HOW TO COMPLETE THIS TASK ->
Retype exactly the lines that run from the line with "Image resolution: width=450" to the final line of the entries, keeping both ends and nothing else.

(Pixel coordinate grounding data)

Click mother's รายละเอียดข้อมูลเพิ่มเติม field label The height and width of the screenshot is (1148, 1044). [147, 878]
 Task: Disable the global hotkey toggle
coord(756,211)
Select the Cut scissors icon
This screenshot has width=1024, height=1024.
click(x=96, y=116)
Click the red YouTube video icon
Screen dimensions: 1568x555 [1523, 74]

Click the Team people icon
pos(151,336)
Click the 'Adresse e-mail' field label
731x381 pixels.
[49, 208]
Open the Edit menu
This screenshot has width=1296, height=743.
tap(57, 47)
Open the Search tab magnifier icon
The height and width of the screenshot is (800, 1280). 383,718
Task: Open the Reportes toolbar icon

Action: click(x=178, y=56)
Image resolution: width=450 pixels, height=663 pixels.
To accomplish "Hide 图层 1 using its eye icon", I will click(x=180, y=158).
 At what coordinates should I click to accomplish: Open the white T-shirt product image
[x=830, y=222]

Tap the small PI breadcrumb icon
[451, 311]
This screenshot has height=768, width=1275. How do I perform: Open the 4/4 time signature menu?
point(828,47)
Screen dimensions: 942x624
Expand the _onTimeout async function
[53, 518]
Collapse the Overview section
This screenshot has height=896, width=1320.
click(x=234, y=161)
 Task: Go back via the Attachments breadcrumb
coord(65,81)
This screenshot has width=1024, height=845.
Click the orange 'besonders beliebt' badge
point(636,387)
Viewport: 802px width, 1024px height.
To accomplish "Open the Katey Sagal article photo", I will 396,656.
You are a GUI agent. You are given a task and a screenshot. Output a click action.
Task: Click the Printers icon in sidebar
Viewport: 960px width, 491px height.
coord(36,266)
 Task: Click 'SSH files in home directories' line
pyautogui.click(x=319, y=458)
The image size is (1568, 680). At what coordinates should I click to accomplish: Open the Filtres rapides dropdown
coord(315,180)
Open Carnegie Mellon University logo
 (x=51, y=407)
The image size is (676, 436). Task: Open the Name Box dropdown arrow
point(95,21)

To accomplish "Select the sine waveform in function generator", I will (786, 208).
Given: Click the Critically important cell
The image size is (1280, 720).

ANSWER SECTION ->
Image resolution: width=450 pixels, height=663 pixels.
To accomplish "Hide 图层 1 using its eye icon", I will click(x=180, y=158).
 At what coordinates should I click to accomplish: Open the white T-shirt product image
[x=830, y=222]

Tap the small PI breadcrumb icon
[451, 311]
This screenshot has height=768, width=1275. How do I perform: Open the 4/4 time signature menu?
point(828,47)
Screen dimensions: 942x624
Expand the _onTimeout async function
[53, 518]
Collapse the Overview section
This screenshot has height=896, width=1320.
click(x=234, y=161)
 Task: Go back via the Attachments breadcrumb
coord(65,81)
This screenshot has width=1024, height=845.
Click the orange 'besonders beliebt' badge
point(636,387)
Viewport: 802px width, 1024px height.
To accomplish "Open the Katey Sagal article photo", I will 396,656.
You are a GUI agent. You are given a task and a screenshot. Output a click action.
Task: Click the Printers icon in sidebar
Viewport: 960px width, 491px height.
coord(36,266)
 Task: Click 'SSH files in home directories' line
pyautogui.click(x=319, y=458)
The image size is (1568, 680). At what coordinates should I click to accomplish: Open the Filtres rapides dropdown
coord(315,180)
Open Carnegie Mellon University logo
 (x=51, y=407)
The image size is (676, 436). Task: Open the Name Box dropdown arrow
point(95,21)

To accomplish "Select the sine waveform in function generator", I will (786, 208).
Given: Click the Critically important cell
The image size is (1280, 720).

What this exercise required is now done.